Reproduce the data below line for line without changes, leaving out the pictures.
============
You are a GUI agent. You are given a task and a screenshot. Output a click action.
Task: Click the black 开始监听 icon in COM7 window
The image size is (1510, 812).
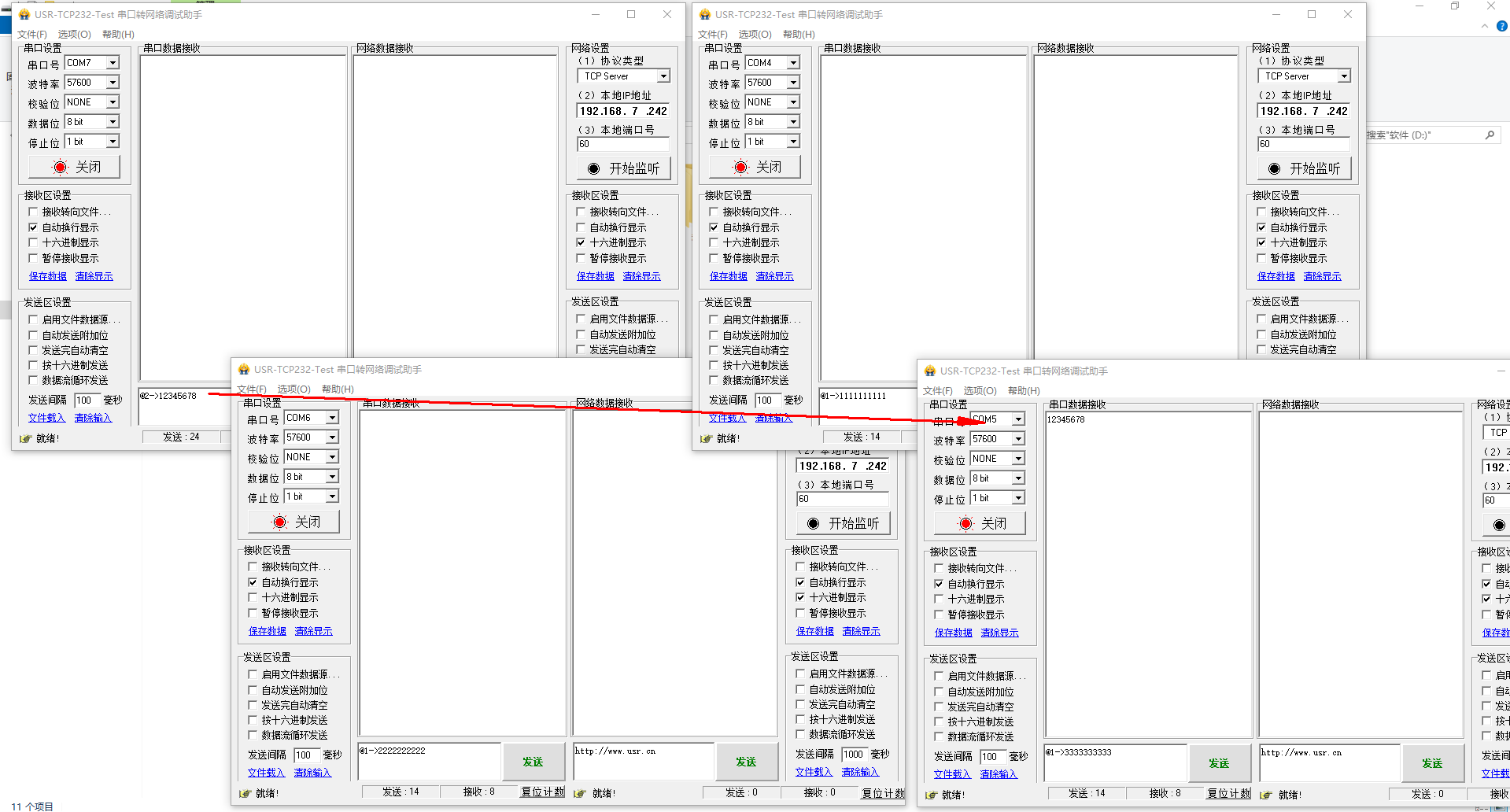coord(593,168)
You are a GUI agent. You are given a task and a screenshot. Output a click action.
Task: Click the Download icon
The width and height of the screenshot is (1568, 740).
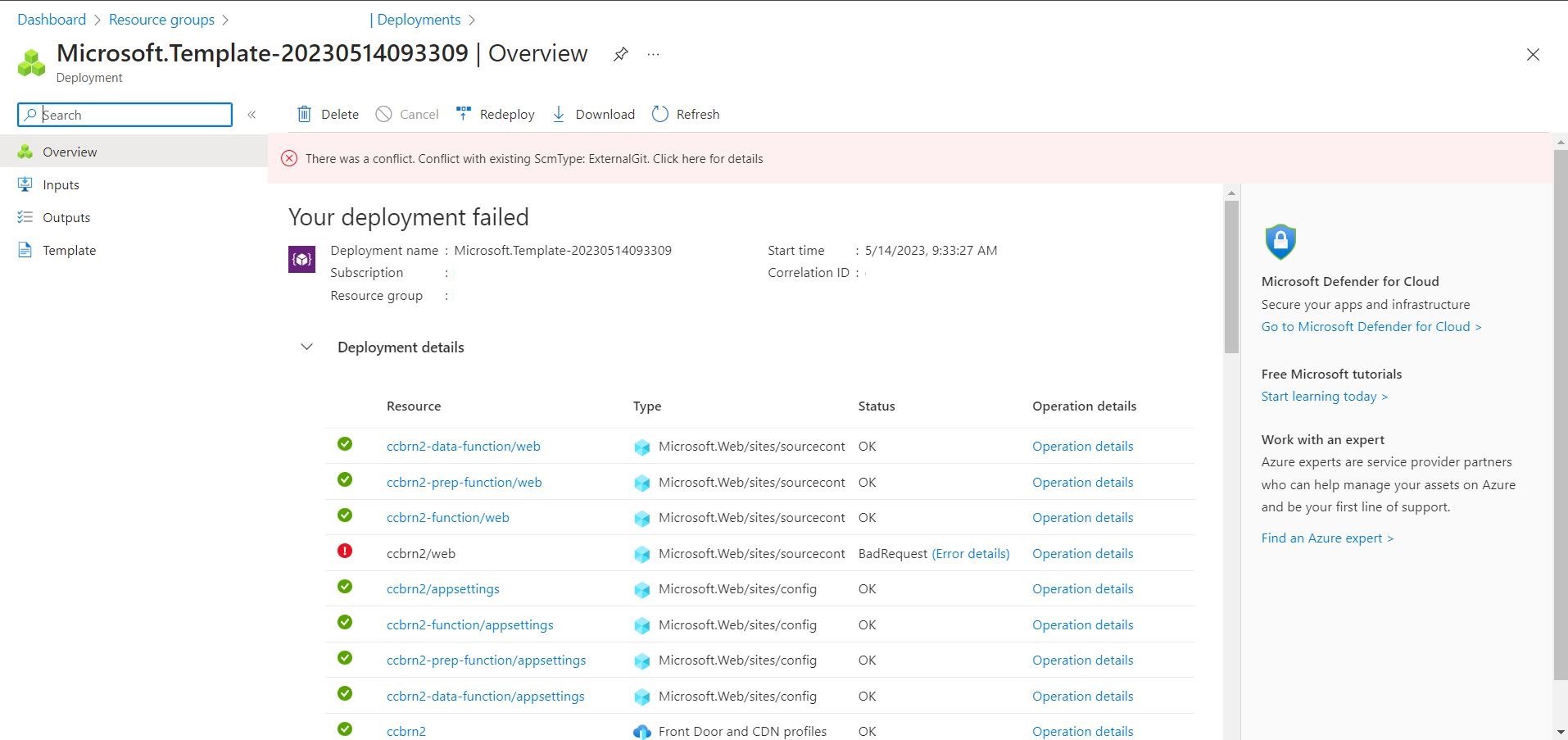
============
* [SOLUTION TO THIS TASK]
You are a GUI agent. You are given a task and a screenshot. Output a click action.
Task: Click the black 开始监听 icon in COM7 window
The image size is (1510, 812).
coord(593,168)
You are a GUI agent. You are given a task and a screenshot. Output a click action.
Task: Click the Download icon
The width and height of the screenshot is (1568, 740).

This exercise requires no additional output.